任务说明: 从下面含有“will click(x=1821, y=55).”的那一行开始，到含有“[x=134, y=142]”的那一行为止，把这些行改写成编号列表，首尾两行都要算上，空行去掉。

现有记录:
▶

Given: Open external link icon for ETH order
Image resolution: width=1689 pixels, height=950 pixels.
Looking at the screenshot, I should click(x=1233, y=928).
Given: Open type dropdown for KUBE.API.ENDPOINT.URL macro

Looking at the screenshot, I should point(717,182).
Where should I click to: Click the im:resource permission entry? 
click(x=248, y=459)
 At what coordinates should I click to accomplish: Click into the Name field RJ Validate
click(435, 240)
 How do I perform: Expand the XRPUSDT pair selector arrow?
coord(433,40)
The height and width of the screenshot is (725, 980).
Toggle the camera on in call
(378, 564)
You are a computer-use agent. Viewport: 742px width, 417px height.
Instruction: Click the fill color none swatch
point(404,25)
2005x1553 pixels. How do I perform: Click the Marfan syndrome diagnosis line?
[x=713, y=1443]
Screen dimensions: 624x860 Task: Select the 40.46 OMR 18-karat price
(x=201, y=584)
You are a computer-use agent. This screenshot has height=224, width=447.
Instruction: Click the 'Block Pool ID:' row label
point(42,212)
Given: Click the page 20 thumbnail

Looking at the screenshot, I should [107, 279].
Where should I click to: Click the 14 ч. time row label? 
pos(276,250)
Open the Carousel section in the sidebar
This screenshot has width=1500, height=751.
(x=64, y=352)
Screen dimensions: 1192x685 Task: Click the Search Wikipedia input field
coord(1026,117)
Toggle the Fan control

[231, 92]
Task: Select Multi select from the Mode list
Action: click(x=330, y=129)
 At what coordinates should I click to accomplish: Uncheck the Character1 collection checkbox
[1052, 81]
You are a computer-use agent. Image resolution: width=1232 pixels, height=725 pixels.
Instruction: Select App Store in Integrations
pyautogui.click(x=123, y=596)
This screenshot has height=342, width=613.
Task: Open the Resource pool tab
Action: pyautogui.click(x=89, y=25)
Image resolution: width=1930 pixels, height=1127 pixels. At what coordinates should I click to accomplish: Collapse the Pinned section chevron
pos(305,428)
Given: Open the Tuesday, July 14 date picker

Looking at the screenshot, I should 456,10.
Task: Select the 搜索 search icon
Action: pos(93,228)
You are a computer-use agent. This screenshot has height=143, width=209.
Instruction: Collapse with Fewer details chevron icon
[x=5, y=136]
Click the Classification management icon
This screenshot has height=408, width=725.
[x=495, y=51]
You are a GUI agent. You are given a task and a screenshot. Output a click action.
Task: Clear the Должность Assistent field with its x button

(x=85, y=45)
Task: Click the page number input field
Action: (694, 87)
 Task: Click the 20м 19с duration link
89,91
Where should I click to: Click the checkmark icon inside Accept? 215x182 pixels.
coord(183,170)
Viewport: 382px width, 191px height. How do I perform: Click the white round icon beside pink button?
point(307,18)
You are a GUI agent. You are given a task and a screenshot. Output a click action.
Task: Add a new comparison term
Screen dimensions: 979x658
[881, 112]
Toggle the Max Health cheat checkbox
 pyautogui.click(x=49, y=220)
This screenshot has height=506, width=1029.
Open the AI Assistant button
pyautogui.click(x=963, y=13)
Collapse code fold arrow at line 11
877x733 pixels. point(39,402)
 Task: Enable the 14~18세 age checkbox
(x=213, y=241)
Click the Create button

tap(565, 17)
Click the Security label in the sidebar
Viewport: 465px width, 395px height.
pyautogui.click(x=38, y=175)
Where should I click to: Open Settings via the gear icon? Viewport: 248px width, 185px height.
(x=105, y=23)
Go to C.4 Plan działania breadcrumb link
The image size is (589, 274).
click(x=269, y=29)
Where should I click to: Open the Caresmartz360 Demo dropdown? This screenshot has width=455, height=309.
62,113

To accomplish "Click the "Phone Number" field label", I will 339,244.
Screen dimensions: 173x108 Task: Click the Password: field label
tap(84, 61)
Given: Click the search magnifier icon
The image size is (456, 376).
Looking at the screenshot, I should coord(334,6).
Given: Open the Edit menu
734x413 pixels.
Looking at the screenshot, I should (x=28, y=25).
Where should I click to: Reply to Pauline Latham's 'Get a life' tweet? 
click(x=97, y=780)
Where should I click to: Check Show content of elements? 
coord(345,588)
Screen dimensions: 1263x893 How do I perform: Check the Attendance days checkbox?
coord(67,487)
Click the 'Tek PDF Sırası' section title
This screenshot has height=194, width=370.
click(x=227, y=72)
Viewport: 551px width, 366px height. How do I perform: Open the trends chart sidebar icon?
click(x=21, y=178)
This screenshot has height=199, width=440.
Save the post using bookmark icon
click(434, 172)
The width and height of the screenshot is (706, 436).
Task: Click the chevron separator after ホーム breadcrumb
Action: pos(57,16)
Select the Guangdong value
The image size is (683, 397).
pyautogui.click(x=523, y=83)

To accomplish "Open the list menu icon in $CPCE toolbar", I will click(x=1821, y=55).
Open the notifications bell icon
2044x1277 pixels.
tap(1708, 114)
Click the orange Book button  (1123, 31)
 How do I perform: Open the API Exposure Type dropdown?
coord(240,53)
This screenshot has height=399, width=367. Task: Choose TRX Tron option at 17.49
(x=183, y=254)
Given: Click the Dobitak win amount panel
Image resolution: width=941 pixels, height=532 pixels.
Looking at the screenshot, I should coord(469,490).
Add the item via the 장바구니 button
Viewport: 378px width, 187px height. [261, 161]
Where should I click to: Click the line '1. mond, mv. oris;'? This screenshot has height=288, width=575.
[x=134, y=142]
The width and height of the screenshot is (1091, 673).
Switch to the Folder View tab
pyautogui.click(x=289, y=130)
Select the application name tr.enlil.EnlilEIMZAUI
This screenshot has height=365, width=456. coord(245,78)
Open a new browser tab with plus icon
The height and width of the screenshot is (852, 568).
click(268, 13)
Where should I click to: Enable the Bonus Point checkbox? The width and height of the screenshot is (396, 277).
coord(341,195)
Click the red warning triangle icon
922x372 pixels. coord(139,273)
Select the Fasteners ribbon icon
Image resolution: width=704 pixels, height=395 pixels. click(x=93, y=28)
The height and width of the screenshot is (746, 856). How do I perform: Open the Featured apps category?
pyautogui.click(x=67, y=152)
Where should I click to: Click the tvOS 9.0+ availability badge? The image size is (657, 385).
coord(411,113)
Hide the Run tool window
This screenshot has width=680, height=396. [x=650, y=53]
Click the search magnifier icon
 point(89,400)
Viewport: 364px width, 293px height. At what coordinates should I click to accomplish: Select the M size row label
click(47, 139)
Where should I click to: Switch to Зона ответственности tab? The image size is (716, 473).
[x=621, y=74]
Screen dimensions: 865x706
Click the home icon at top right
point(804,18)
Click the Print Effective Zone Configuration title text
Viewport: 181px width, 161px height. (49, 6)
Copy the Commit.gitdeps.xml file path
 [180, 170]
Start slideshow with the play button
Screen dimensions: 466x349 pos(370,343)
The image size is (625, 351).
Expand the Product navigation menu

◀

本题答案:
1. To accomplish "Open the list menu icon in $CPCE toolbar", I will click(x=1821, y=55).
2. Open the notifications bell icon
3. 2044x1277 pixels.
4. tap(1708, 114)
5. Click the orange Book button  (1123, 31)
6.  How do I perform: Open the API Exposure Type dropdown?
7. coord(240,53)
8. This screenshot has height=399, width=367. Task: Choose TRX Tron option at 17.49
9. (x=183, y=254)
10. Given: Click the Dobitak win amount panel
11. Image resolution: width=941 pixels, height=532 pixels.
12. Looking at the screenshot, I should coord(469,490).
13. Add the item via the 장바구니 button
14. Viewport: 378px width, 187px height. [261, 161]
15. Where should I click to: Click the line '1. mond, mv. oris;'? This screenshot has height=288, width=575.
16. [x=134, y=142]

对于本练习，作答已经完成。